Dans les caractères discrets du post-crâne, deux individus en montre la particularité. Le T13 (masculin, 25-29ans) possède une perforation de la fosse oléocrânienne sur son humérus gauche (figure 12). L’étiologie de cette perforation est à l'heure actuelle inconnue (SAUNDERS, 1978). Cette particularité est fréquente sans lien avec une population précise (PERROT, 2014).

Figure 12 Perforation de la fosse olécrânienne de l'humérus.

Autre caractère dit « discret » présent sur le site est un cas de spina bifida occulta que l'on retrouve dans l'Ensemble 2. En effet, un des sacrums de cet ensemble ne présente pas une fusion complète de la partie haute du sacrum au niveau de l'apophyse épineuse. Cette spina bifida occulta d’origine congénitale ne laisse en règle générale pas de séquelles à l'individu porteur. Il apparait au stade embryonnaire et se retrouve actuellement plus dans les pays anglo-saxons84. La cause est actuellement inconnue même si on lui attribue un

vecteur multifactoriel génétique et environnemental (ADALIAN et al, 2013)

L'état souvent fragmentaire des ossements ne permet pas non plus de mettre en évidence d'autres caractères discrets du post-crâne.

4.3 Les dents

Il existe différents types de caractères discrets dentaires : tubercule, perle, variation des cuspides, variation du nombre des racines, taille des dents… (ASTIER, 2013 ; TURNER, 1988, 1991, 1997).

Les individus de Saint-Michel disponibles à l'étude ne possèdent pas de caractères discrets de types tubercules, fréquent chez les leucoderme, ni perlé dont la présence est exclusive aux populations xanthodermes (ASTIER, 2013).

L'analyse des cuspides est impossible à effectuer étant donné l’état d’usure avancée des dentitions (TURNER, 1988, 1991, 1997 ; GRANAT et al, 1992 ; FONTY et al, 2005).
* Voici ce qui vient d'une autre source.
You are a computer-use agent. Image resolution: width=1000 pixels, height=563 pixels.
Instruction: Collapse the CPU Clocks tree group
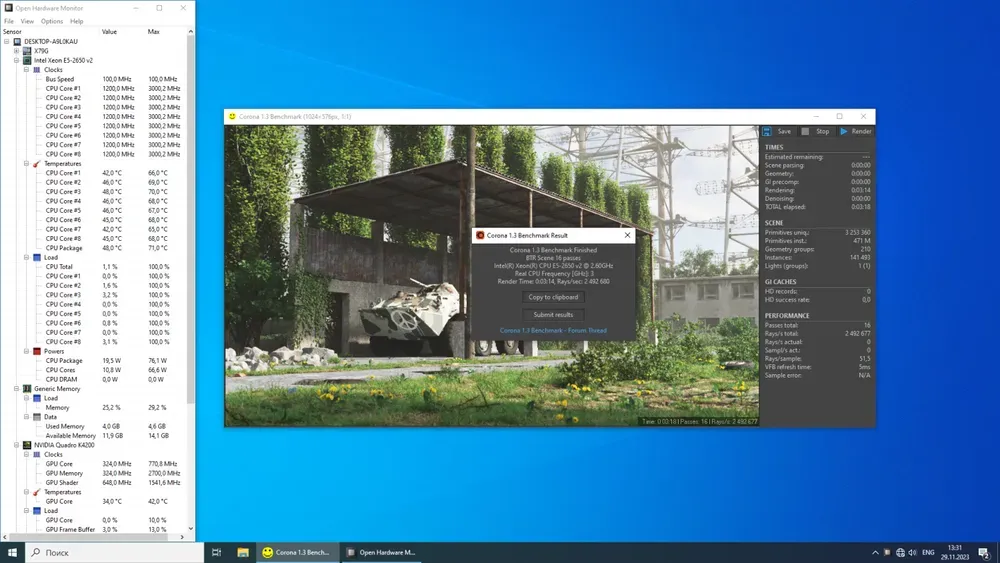26,70
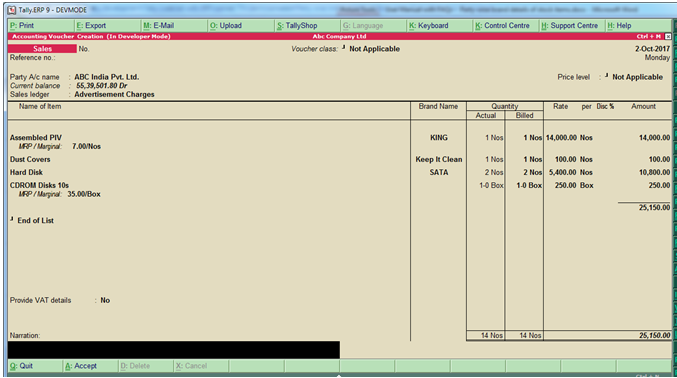
Task: Select Party A/c name ABC India Pvt. Ltd.
Action: 107,77
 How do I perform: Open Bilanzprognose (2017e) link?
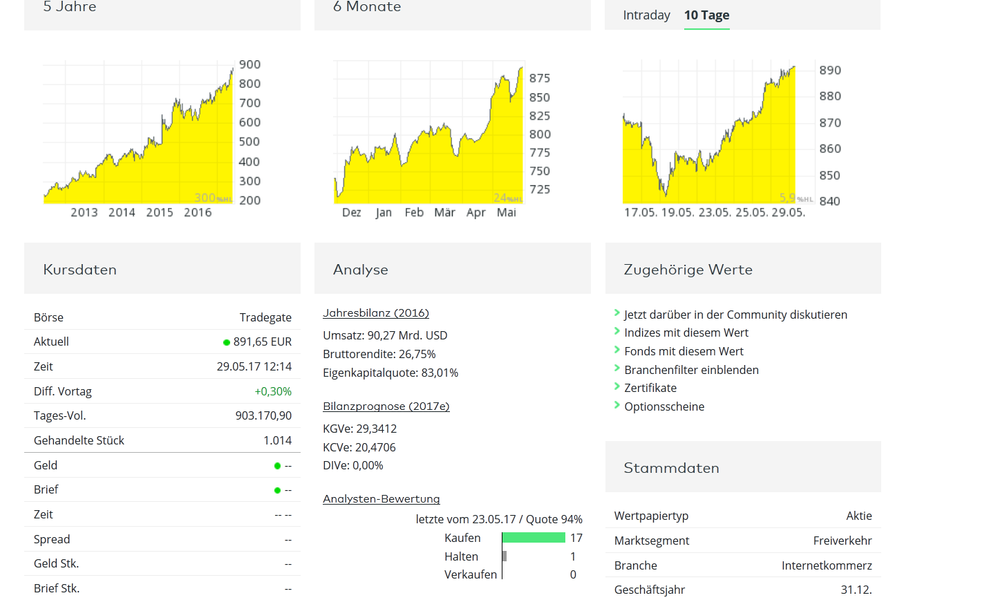tap(386, 406)
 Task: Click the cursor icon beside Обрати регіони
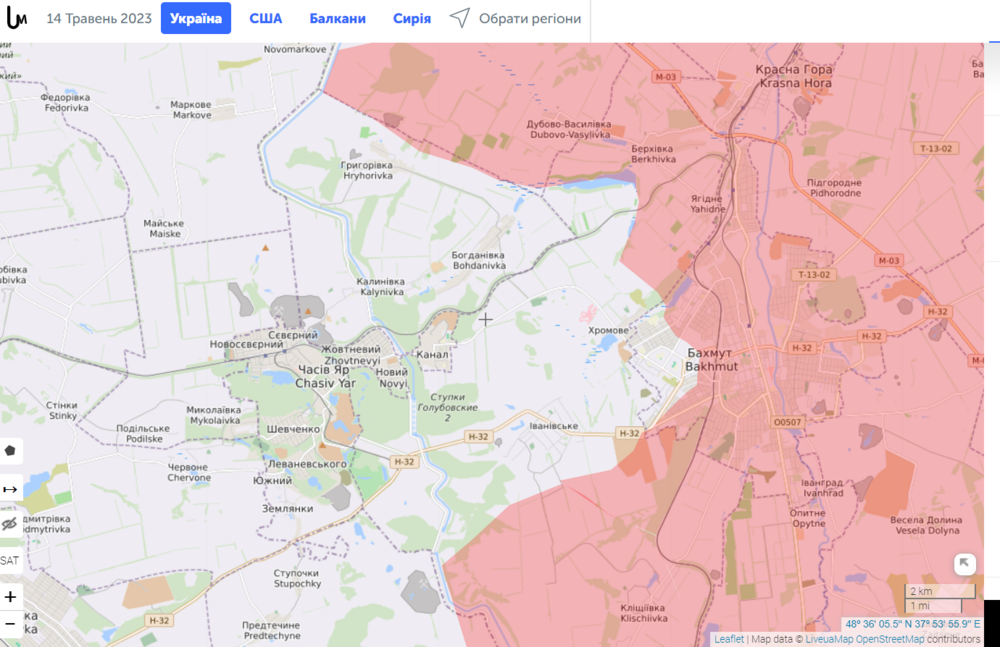pyautogui.click(x=459, y=17)
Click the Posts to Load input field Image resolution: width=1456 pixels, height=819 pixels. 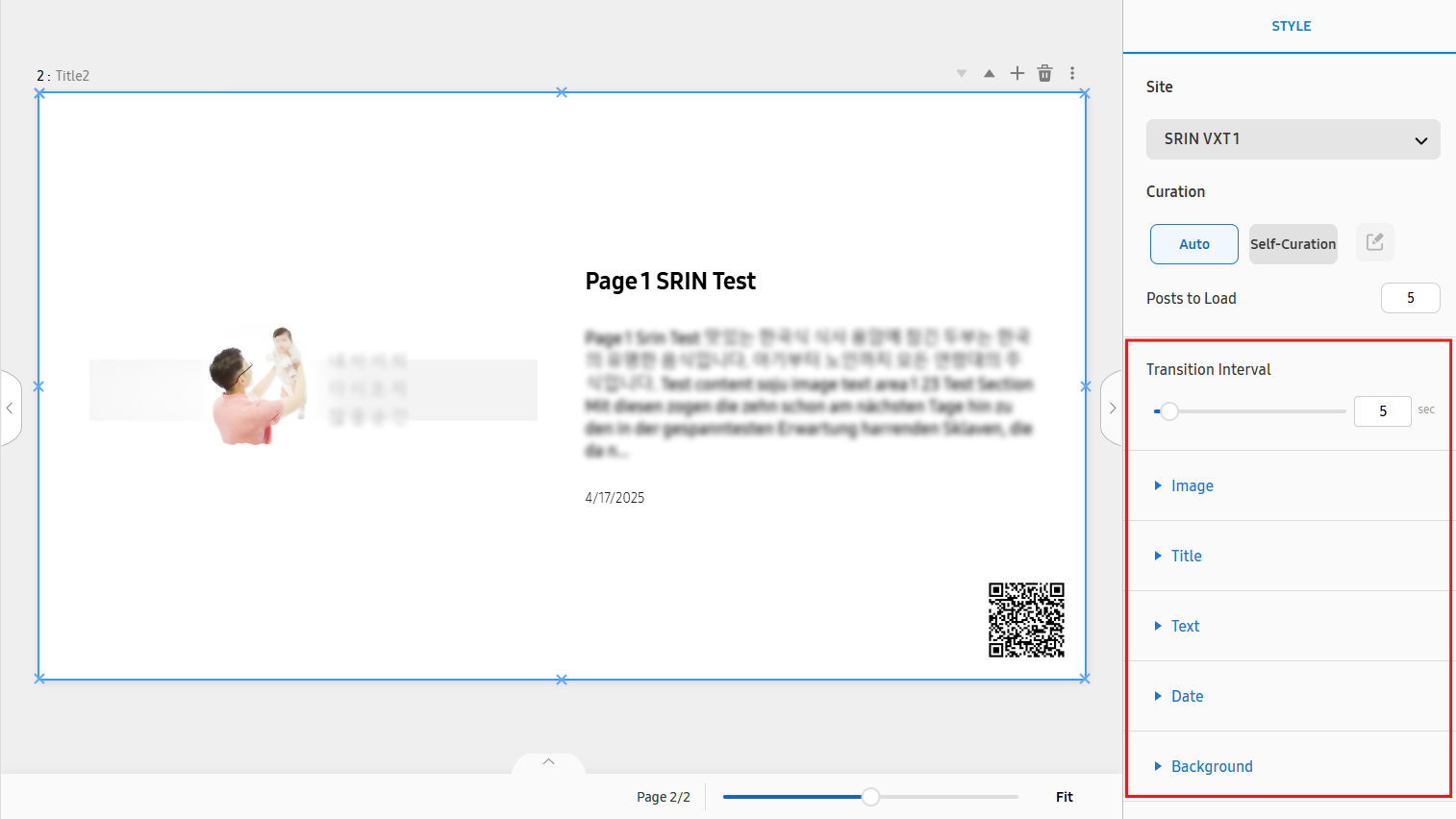[x=1410, y=298]
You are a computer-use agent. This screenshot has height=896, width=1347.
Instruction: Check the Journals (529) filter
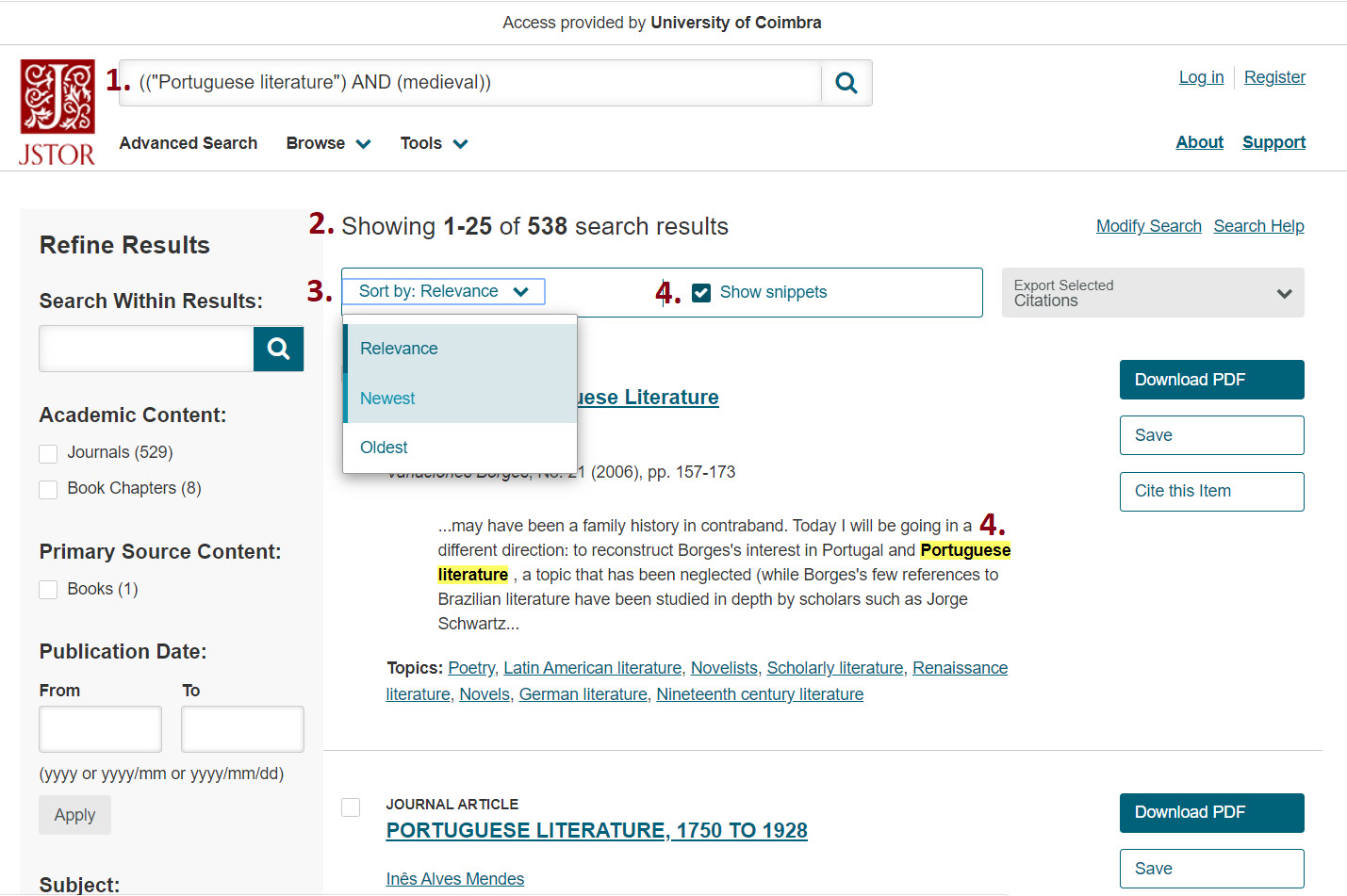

L’étude de la forme des dents et des cuspides (TURNER, 1997 ; ASTIER, 2013, p. 59- 67) demande une bonne maitrise en matière de connaissance dentaire. Nous avons tenté de déterminer les différenciations marquantes

Le T16 ne sera pas pris en compte bien que sa seconde molaire maxillaire soit petite et mono-racine puisqu'il est fort possible que cela soit lié à une pathologie. Le « Squelette 1 » ne sera pas non plus étudié puisque on ne peut pas l'établir spatialement et chronologiquement.

Au niveau de la forme des dents, le T10 présente une seconde molaire dont la forme est ovale. Il est le seul de l'échantillon avec cette particularité.

Les caractères discrets liés aux racines dentaires sont difficilement visible. Les dents isolées sont majoritairement des incisives et prémolaires ainsi que des dents maxillaires possédant leurs trois racines. Les dents qui auraient pu nous fournir des informations sont soit encore dans les arcades dentaires soit sont des données manquantes.

Les caractères discrets dentaires peuvent être de nature : environnementale, génétique, lié à une population précise. Comme aucun critère particulier n’a pu être relevé à l’exception du T10 (dans la forme), nous n’avons pas poussé l’étude plus loin.